Final rules allow for reduction or suspension of safe harbor 401(k) nonelective and matching contributions

The IRS has issued final regulations that allow employers sponsoring a safe harbor 401(k) plan, including a qualified automatic contribution arrangement (QACA) under Code Sec. 413, to reduce or suspend required nonelective and matching contributions in the event they are operating at an “economic loss” during the plan year. The rules alternatively allow an employer to suspend contributions if notice is provided to participants before the beginning of the year disclosing the possibility that contributions might be reduced or suspended during the year. The final regulations modify proposed rules issued in May 2009 by equalizing the conditions applicable to the suspension of safe harbor nonelective and matching contributions. However, the final rules make the conditions under which safe harbor matching contributions may be reduced or suspended more strict.

Reduction of safe harbor matching contribution

A plan using the safe harbor matching contribution method may be amended during the plan year to reduce or eliminate matching contributions on future elective and employee contributions during the plan year and instead use current year ADP and ACP (if applicable) nondiscrimination testing for the plan year. The use of the safe harbor may only be discontinued prospectively, and only under specified conditions. Among the requirements, a supplemental notice must be provided to each eligible employee (in writing or other prescribed formula) explaining the consequences of the amendment that reduces or suspends matching contributions on future elective contributions and (if applicable) employee contributions; the procedures for changing the cash or deferred election; and the effective date of the amendment. In addition, the reduction or suspension of matching contributions may take effect no earlier than the later of (a) 30 days after eligible employees are given the supplemental notice and (b) the date the amendment is adopted. However, under the prior rules an employer was not required to demonstrate substantial hardship or economic loss in order to reduce matching contributions.
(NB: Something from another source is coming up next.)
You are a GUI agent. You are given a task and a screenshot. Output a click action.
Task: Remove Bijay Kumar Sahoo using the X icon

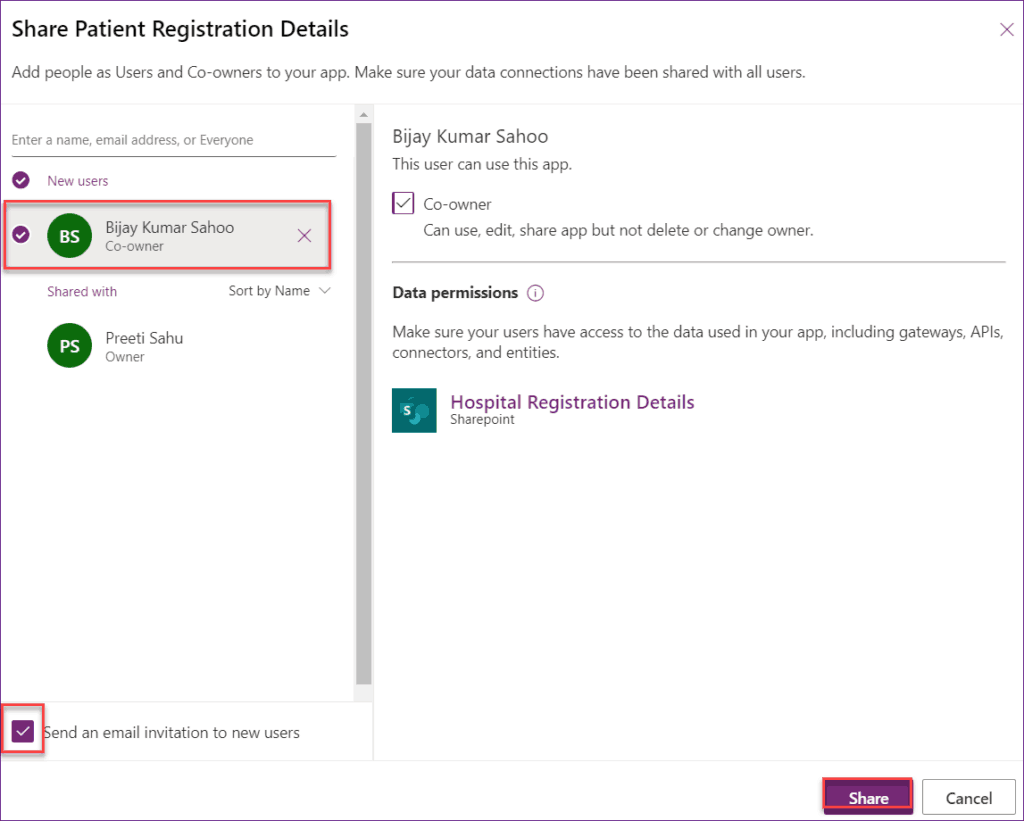click(x=304, y=236)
Absent authority to reduce or suspend the nonelective contributions, employers may have felt pressured into the position of terminating the plan. Although a safe harbor plan must generally satisfy the requirements of Code Sec. 401(k)(12) and Code Sec. 401(m)(11) and the governing regulations for an entire 12-month plan year, the plan may be terminated during the plan year (i.e., before the expiration of the 12-month period) in connection with a merger or acquisition or in response to a substantial business hardship incurred by the employer.
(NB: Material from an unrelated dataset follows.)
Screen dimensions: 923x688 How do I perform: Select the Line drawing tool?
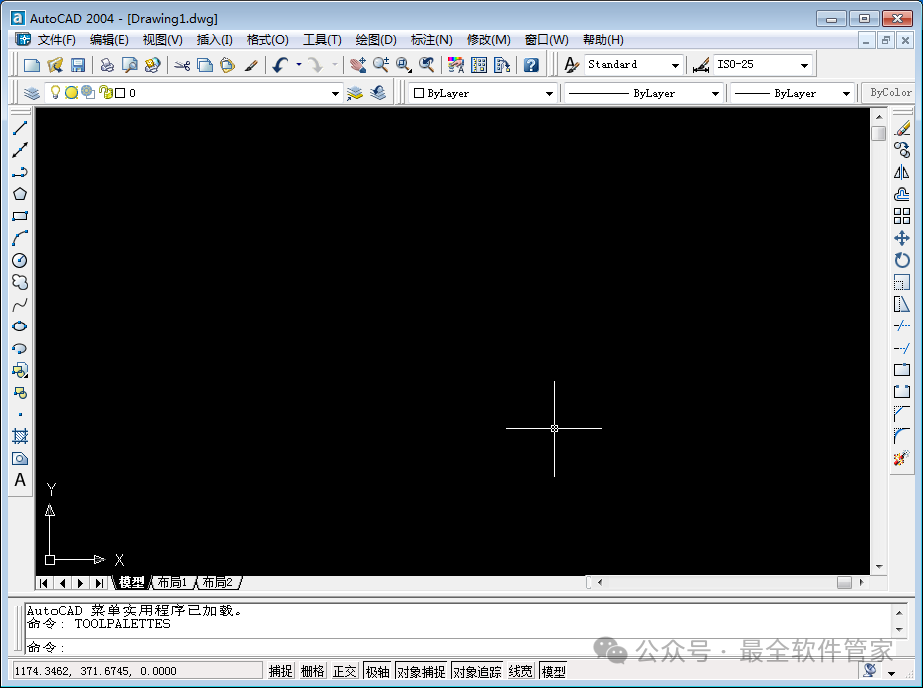20,128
Reducing safe harbor nonelective and matching contributions

The proposed rules would have allowed for the reduction or suspension of safe harbor nonelective contributions, including those under QACAs, if, among other conditions, the employer had incurred a “substantial business hardship.” Factors contributing to a determination of substantial business hardship would, under Code Sec. 412(c), have included whether: the employer was operating at an economic loss, there was substantial unemployment or underemployment in the employer’s trade or business and in the industry; the sales and profits of the industry were depressed or declining; and it was reasonable to expect that the plan would be continued only if the relief was granted. Significantly, as noted above, the requirement that an employer incur a substantial business hardship did not apply to the reduction or suspension of safe harbor matching contributions.

The final rules no longer require an employer to have incurred a substantial hardship in order to reduce or suspend safe harbor nonelective contributions. However, in order to reduce or suspend safe harbor nonelective or matching contributions, the employer must be “operating at an economic loss,” as described in Code Sec. 412(c)(2)(A), for the plan year. Thus, the ability to reduce or suspend safe harbor nonelective or matching contributions would not be conditioned on the health of the employer’s industry or whether the plan would be able to continue absent the reduction or suspension of contributions.

Alternatively, the final rules authorize a reduction or suspension of contributions, without regard to the financial condition of the employer if notice is provided to plan participants before the beginning of the plan year, disclosing the possibility that the contributions might be reduced or suspended mid-year and the reduction or suspension will not apply until at least 30 days after all eligible employees are provided notice of the reduction or suspension.

Effective dates

The final rules applicable to the reduction or suspension of safe harbor nonelective contributions retroactively apply to amendments adopted after May 18, 2009. However, because the restrictions on the ability of an employer to reduce or suspend safe harbor matching contributions are new, the final rules applicable to matching contributions will not go into effect before plan years beginning on or after January 1, 2015.

Under the proposed regulations, the reduction or suspension of nonelective contributions could be effective no earlier than the later of 30 days after eligible employees were provided the supplemental notice and the date the amendment is adopted. The final rules clarify that the reduction or suspension of safe harbor nonelective or matching contributions may not take effect earlier than the later of the date the amendment (reducing or suspending safe harbor contributions) is adopted or 30 days after eligible employees are provided the required supplemental notice. The IRS explains that the minimum 30-day waiting period applies solely with respect to the date the supplemental notice is provided and not to the date the amendment is adopted.